Keys for any context value should be kept any empty structs. Inside any function, you can access them using the following -
traceId := ctx.Value(types.TraceIDKey{}).(string) // application would panic if this value doesn't exist
You can then use this unique ID in any logs that would be written in the function. It adds a bit of boilerplate code everywhere but totally worth the pain in my opinion.
Logging the Complete Flow
I expect you’ll be logging the incoming requests sans the sensitive data. Using the above approach we can trace the complete flow from request but GIN doesn’t log the unique ID. You can override the default functionality -
app.Use(gin.LoggerWithFormatter(func(param gin.LogFormatterParams) string {
return fmt.Sprintf("%d %s - %s ",
param.Latency.Microseconds(),
param.Path,
param.Request.Context().Value(types.TraceIDKey{}),
)
}))
The LoggerWithFormatter
is an existing functionality where you can specify how you want GIN to log the HTTP logs. It has access to the request data via the context variable by default but not the unique ID we have. Remember, we added it in a context dervied from the request context. What you can do is add the uniqueID at the end where you are about to write the response back to client.
c.Request = c.Request.WithContext(context.WithValue(c.Request.Context(), types.TraceIDKey{}, traceID))
This adds any value you want to the original request context accessible to the gin params
object via the request context.You can explore the params
object to see that data that is available for any request and log it accordingly.
Keeping an Eye on various components
It can be assumed that your API will be consuming or using various services via network - databases, cache, external APIs, maybe some authentication mechanism. Those can be unreliable and in my opinion, its important that you log them in a specific format or label them to see its behaviour. While using a simple string works as well, I find using Zerolog's
Str()
function better.
log.Err(err).Str("component", "Database").Str("uniqueID", uniqueID).Msg("error occured during xyz")
Using Str makes the log easy to read in the final log and in code as well. It keeps the message and where it originated seperate. We can also add the uniqueID we want as a Str()
instead of as a formatted parameter in the message.
An advantage of this format is that Loki or other browsers can find the pattern and parse them making viewing them easier. If you use the JSON formatter, the Str() values come as a field in the resulting JSON object.

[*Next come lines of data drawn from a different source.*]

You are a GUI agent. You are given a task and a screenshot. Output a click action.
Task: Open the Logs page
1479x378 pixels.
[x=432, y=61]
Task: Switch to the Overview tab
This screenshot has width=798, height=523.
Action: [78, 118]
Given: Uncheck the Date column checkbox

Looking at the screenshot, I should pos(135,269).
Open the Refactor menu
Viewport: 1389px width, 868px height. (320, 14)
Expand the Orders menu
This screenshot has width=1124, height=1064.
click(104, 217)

Using Logs to Build Simple Metrics
We use Loki and Grafana to view our logs and system behaviour. Grafana allows you to build metrics on top of the messages/logs being generated - API response times, gRPC response times, error rate, etc. An excellent way to use this is to standardize your logs using the above mechanism
log.Info().Str("component", "gRPC Service1").Str("uniqueID", uniqueID).Msgf("%d gRPC Call Time in microseconds,time)
You can use unwrap
in Grafana to parse the %d gRPC Call Time in microseconds
message to extract the time and using the above Str()
methods, its even easier to isolate the logs.
Using the same format of logging time can help you check across various services at once, and if you want to be granular, using the component
Str() value can help.